Hoy la he vuelto a ver. Supongo que sigue creyendo que me engaña, y la verdad es que esta mañana casi lo consigue. Estaba en el metro, y cuando he entrado en el vagón ni siquiera me he fijado en ella. De alguna forma, había conseguido parecer dos palmos más alta, y hacer que sus ojos fueran azules, pero sobre todo me ha sorprendido el pelo, más largo y claro que cualquiera de las otras veces.
A pesar de sus precauciones, antes de dos paradas ya estaba seguro de que se trataba de ella. He empezado a mirarla fijamente, con una media sonrisa, para darle a entender que sabía quién era, entonces ella se ha fingido molesta y ha girado la cabeza. Su actuación ha sido casi perfecta, pero el desconcierto que he notado por un instante en sus ojos al cruzarse con los míos la ha delatado.
Hace unos días fue en el supermercado. Estaba delante de mí en la cola de la caja, y sólo la veía de espaldas. Aunque llevaba el pelo negro, corto, y rizado, y las orejas eran excesivamente grandes, no lo dudé ni un instante. Me incliné sobre su hombro y le susurré algo sobre los yogures de piña que llevaba en la cesta. Era su postre favorito, y con mi comentario aparentemente banal sabría que otra vez la había descubierto.

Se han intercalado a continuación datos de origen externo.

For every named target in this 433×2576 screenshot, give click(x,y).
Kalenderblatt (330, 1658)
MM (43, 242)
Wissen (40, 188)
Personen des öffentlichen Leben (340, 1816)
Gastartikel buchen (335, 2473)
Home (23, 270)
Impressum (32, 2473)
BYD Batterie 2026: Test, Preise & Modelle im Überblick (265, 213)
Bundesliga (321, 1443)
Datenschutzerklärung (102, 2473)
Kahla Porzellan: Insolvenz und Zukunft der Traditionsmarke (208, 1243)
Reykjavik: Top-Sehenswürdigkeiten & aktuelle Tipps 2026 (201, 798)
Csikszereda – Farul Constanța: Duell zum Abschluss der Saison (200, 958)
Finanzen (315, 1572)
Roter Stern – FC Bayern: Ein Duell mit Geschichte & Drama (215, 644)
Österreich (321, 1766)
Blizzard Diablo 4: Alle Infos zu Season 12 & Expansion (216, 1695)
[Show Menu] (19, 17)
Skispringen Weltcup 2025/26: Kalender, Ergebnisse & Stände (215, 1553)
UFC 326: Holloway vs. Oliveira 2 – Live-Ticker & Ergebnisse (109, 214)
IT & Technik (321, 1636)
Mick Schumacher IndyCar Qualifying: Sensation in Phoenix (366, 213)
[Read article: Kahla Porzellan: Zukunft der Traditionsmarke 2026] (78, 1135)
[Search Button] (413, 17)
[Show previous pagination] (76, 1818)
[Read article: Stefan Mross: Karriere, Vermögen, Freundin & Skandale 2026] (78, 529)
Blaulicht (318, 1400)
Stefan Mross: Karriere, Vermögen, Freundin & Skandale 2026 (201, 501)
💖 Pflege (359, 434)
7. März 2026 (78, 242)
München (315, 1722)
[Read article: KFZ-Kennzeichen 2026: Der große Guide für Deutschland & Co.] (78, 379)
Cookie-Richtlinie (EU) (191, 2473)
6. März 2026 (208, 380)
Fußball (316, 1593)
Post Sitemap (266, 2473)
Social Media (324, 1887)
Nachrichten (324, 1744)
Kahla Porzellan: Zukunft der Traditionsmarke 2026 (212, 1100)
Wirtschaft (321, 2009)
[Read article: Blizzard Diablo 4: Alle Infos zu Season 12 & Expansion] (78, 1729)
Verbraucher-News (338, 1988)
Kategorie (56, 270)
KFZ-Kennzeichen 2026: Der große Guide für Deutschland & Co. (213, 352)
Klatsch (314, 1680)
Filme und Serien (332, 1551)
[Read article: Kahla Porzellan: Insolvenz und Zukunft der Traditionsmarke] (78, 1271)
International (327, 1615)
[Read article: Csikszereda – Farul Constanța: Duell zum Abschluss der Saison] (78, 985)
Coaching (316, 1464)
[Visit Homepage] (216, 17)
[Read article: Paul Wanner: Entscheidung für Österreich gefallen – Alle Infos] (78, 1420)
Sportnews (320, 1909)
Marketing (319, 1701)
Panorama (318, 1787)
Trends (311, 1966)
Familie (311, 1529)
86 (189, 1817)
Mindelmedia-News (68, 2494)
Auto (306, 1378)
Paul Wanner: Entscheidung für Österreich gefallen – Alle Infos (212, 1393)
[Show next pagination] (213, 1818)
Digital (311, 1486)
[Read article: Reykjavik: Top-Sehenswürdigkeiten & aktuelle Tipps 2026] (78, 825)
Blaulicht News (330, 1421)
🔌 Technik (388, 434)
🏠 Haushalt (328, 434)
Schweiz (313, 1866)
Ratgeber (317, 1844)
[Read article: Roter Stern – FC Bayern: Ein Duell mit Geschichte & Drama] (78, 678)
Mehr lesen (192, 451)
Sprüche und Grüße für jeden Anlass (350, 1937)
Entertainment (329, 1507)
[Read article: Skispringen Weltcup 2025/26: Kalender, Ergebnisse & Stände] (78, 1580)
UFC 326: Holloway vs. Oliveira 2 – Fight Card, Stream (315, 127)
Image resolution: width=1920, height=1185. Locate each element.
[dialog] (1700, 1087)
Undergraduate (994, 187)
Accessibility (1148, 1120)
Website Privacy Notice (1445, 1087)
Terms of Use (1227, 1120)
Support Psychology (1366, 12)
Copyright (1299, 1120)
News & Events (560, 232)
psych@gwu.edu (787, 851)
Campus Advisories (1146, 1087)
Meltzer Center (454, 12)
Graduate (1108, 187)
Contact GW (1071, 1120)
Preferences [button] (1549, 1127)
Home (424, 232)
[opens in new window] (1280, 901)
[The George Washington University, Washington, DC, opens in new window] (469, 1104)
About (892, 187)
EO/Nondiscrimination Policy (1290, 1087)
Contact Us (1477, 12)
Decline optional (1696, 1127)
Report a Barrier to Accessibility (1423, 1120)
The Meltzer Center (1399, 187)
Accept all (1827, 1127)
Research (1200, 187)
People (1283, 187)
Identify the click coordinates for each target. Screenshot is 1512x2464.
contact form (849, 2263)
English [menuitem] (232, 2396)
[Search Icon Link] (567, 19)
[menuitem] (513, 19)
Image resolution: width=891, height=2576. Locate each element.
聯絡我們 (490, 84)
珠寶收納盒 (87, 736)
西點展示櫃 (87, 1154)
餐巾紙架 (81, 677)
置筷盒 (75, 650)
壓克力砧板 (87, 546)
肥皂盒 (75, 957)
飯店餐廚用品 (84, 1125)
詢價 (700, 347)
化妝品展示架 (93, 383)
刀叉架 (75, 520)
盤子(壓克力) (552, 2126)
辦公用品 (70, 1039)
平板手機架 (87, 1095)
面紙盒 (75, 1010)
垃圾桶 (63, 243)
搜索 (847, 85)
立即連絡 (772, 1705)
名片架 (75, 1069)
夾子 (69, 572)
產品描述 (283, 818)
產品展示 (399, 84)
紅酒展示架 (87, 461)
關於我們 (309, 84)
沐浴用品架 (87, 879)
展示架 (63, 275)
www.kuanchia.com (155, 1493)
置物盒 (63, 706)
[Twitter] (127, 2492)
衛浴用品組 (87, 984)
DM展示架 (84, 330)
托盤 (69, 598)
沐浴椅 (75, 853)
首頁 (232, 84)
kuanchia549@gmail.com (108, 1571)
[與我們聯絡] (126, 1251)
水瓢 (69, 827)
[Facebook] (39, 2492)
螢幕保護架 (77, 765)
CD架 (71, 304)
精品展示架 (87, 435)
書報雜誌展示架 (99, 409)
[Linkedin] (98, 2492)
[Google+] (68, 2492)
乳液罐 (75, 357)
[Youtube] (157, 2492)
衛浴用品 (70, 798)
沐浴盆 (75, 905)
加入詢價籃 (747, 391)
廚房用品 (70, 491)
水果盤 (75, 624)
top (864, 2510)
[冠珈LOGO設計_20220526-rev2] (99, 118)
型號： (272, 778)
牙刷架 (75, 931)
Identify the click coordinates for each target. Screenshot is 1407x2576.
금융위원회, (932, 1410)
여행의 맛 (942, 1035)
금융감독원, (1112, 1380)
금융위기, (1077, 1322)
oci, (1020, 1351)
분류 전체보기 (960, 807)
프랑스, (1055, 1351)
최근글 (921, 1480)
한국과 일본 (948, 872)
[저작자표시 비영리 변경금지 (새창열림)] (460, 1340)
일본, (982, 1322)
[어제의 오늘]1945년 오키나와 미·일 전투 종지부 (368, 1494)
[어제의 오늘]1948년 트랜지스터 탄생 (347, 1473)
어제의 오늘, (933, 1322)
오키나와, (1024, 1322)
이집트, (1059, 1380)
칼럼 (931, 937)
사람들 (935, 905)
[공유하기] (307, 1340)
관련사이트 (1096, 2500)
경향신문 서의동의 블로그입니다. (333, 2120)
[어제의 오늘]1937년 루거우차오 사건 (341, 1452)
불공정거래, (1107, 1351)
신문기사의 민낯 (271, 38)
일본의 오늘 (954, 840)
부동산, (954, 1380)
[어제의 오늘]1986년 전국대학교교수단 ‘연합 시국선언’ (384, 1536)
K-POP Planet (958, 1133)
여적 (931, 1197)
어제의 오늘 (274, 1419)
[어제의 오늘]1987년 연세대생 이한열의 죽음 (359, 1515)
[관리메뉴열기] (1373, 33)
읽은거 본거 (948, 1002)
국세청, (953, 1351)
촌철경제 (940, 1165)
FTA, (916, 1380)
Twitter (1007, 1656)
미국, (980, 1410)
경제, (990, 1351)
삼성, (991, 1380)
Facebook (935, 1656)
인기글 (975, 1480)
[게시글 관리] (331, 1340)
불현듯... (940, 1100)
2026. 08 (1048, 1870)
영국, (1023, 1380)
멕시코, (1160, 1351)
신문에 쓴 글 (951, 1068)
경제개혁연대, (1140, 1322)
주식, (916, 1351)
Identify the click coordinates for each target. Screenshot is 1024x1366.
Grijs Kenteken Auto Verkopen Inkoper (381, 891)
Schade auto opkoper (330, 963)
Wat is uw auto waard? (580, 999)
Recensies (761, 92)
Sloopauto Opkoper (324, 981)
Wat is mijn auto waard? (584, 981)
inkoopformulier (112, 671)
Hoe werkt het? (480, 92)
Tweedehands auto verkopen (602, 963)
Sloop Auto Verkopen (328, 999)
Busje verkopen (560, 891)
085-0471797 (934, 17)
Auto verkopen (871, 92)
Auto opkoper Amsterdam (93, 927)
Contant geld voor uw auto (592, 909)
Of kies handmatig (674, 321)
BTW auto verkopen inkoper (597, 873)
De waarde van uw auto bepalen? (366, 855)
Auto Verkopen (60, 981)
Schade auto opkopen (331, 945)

Pretendiendo que no me había oído, se cambió de caja, pero ya estoy acostumbrado a esas reacciones fingidas y por supuesto no me engañó.
Desde hace tres años, cuando se fue, no ha pasado una semana sin que la vea merodeando a mi alrededor, camuflada bajo cualquier apariencia para que no pueda reconocerla. Siempre fue muy testaruda, y nunca aceptará que se equivocó al dejarme, que no puede vivir sin mí. Yo no quiero herir su orgullo, y, excepto algún comentario inocente, suelo fingir que no la he descubierto. Me anima el pensar que, por lo menos ahora, algo de lo que hago contribuye a que sea feliz.